I hope this isn't too old of a topic for people who are farther along than me.
No way, Pennyplant! This is a great topic, and I think
you are very far along for thinking about it.
As it happens, I was crying to my therapist yesterday, because I don't feel like I have self at all. None. Not even a pseudo-self (though I doubt that's true). I have no idea what I want or what I like. I hate shopping for clothes, because I don't know what to buy. I don't know what to order in restaurants; I am usually too busy thinking about what my toddler might want to eat off my plate or what my husband might want a taste of.
OK, here's a ridiculous story about my quest for self. A few days ago at a restaurant, I decided to try and think what
I really wanted to eat and order that. I choose spaghetti. There. I did it. It felt like a big step because i did it so intentionally. Then I discovered that the spaghetti was really really bad, watery, tasteless. My toddler made a huge mess with it and wouldn't eat it. I was crushed. I just knew that I made the wrong choice. Choosing what I wanted was the wrong decision.
The universe did not want me to have good spaghetti, because I did not deserve it! Is that nutty thinking or what?!? My husband and I laughed about my thought processes, but deep down inside, part of me believes it. I feel like I don't have a self because I don't deserve it.

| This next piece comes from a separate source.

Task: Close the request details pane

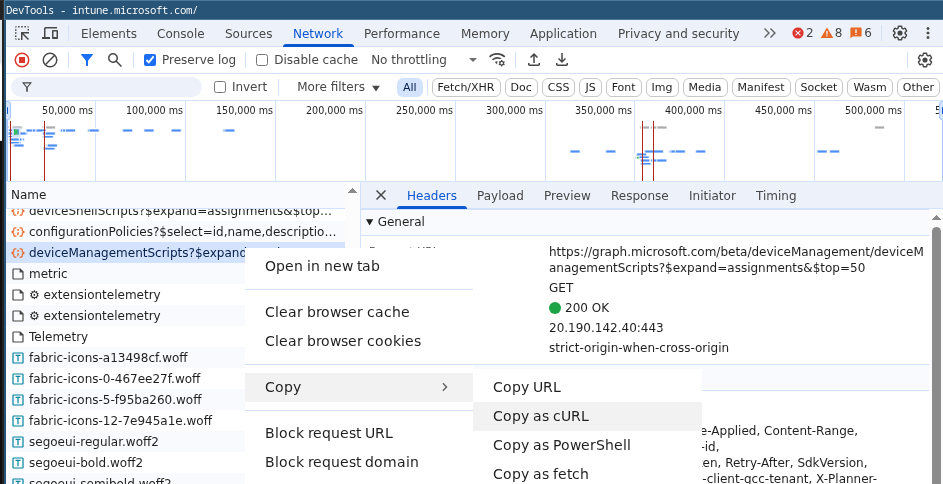Action: pos(380,196)
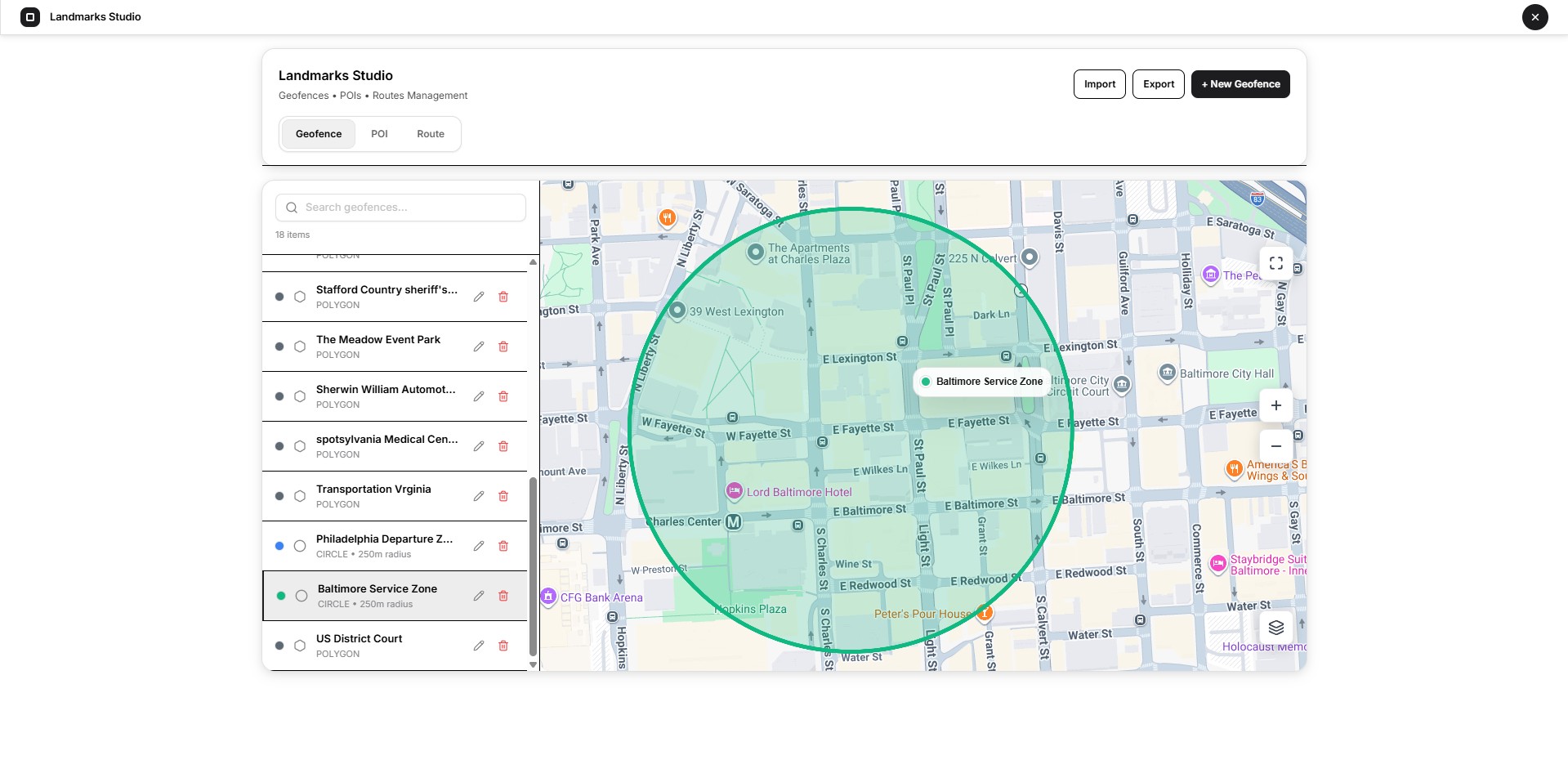Image resolution: width=1568 pixels, height=769 pixels.
Task: Toggle the Baltimore Service Zone selector circle
Action: [x=302, y=596]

Anyway, I don't have much advice on getting rid of the bad/false stuff. But finding your true self? From my perspective, babysteps, I think. Try to consciously think, what do I really want here? What do I like or dislike. If you know that you like certain fashions, foods, types of weather, colors, pictures, animals, people who make you feel warm and fuzzy, then those likes and dislikes must be real, part of the real you. Recognizing those things must be real progress, right? Taking time to sort this stuff out might feel selfish (like for me, ordering what I want to eat feels selfish), but it's probably not. Remind yourself that you deserve it, and you deserve to realize your true self.